[TASK MATERIAL — start]

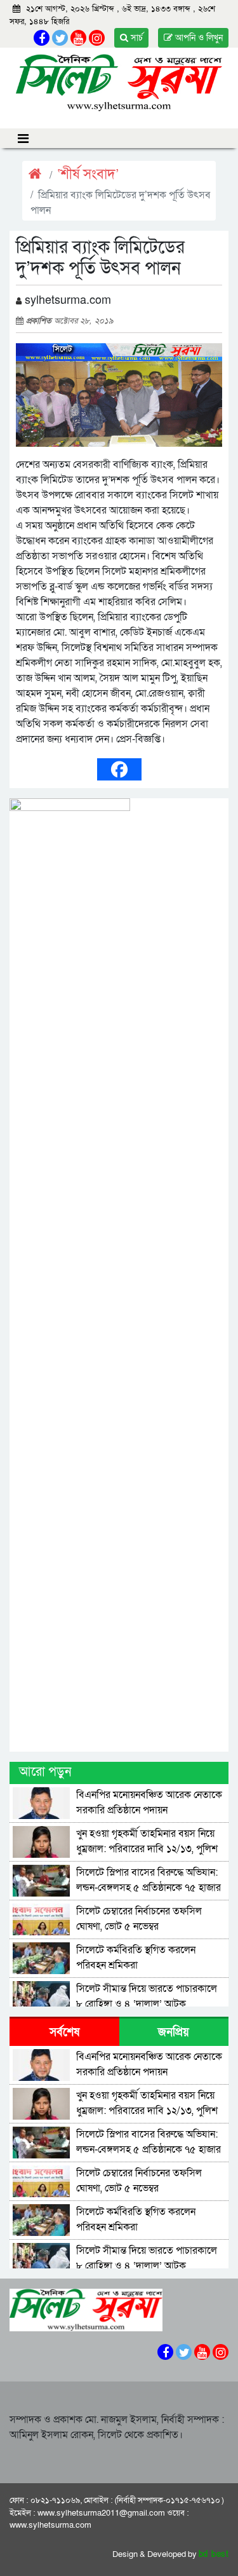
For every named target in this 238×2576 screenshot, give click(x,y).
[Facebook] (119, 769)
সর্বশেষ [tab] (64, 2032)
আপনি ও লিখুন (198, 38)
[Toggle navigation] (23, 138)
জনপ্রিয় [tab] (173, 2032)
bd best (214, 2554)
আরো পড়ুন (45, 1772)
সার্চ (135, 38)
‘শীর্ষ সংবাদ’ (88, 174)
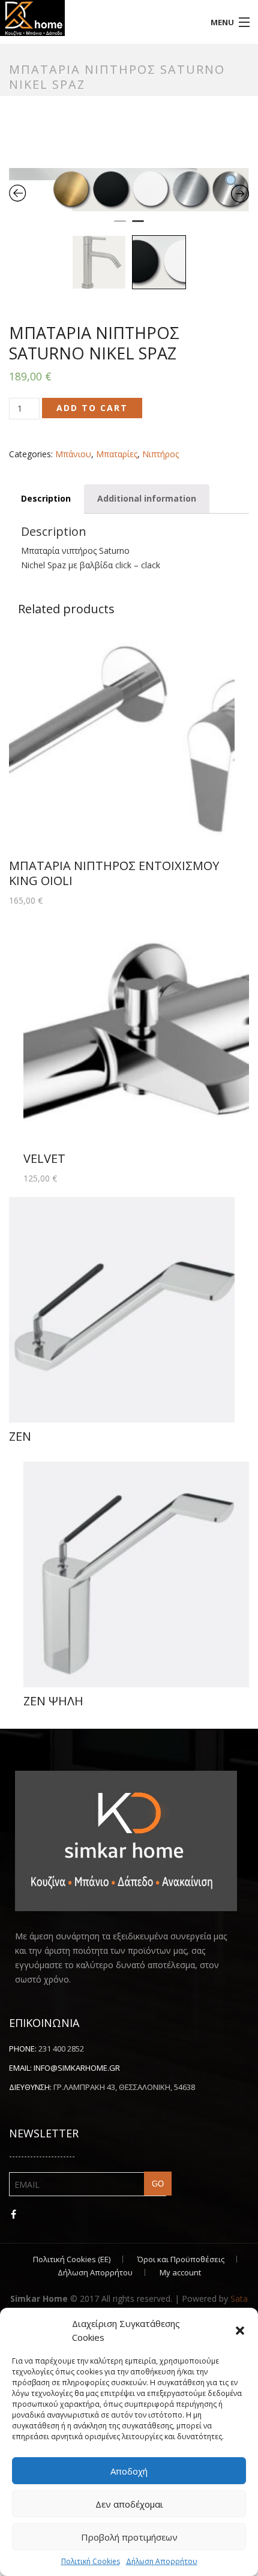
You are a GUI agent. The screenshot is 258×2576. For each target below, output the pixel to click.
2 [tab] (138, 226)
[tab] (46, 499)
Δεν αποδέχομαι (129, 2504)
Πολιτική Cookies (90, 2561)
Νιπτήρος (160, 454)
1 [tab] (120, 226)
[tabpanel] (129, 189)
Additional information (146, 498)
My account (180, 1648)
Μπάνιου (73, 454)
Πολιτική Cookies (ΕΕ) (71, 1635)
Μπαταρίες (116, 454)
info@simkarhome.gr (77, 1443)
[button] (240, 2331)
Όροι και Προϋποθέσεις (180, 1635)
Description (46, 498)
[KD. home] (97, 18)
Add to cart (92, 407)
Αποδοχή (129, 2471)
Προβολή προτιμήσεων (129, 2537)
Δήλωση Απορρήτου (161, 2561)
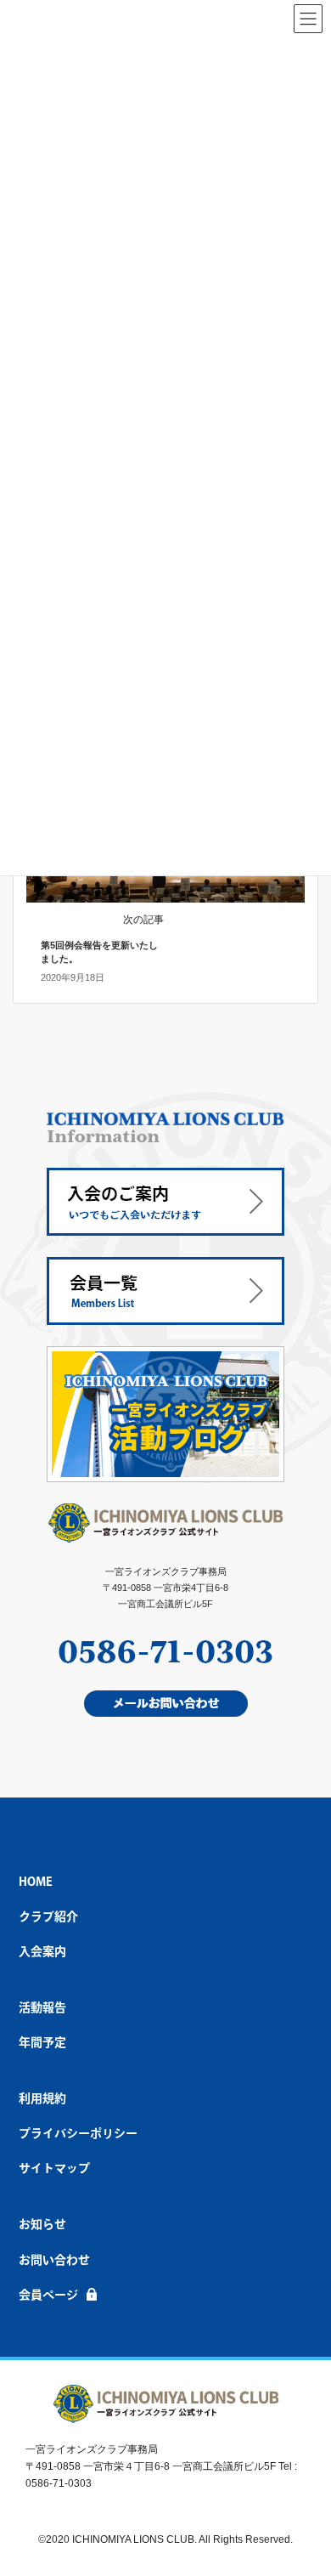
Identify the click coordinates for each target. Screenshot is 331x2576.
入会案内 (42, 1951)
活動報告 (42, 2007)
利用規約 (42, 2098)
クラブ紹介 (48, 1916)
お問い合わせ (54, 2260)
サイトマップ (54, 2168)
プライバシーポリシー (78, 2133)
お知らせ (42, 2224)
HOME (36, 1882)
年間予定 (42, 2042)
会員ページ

[TASK MATERIAL — finish]

WHAT THIS TASK INVOLVES -
Show the lines of the records above that mention "click".

FINISHED EXERCISE -
For every named target in this 238×2576 screenshot, give click(x,y).
You are a GUI agent. The screenshot is 258×2576. For each target below, output the pixel to click.
Identify the click coordinates for each target. Screenshot is 331x2576.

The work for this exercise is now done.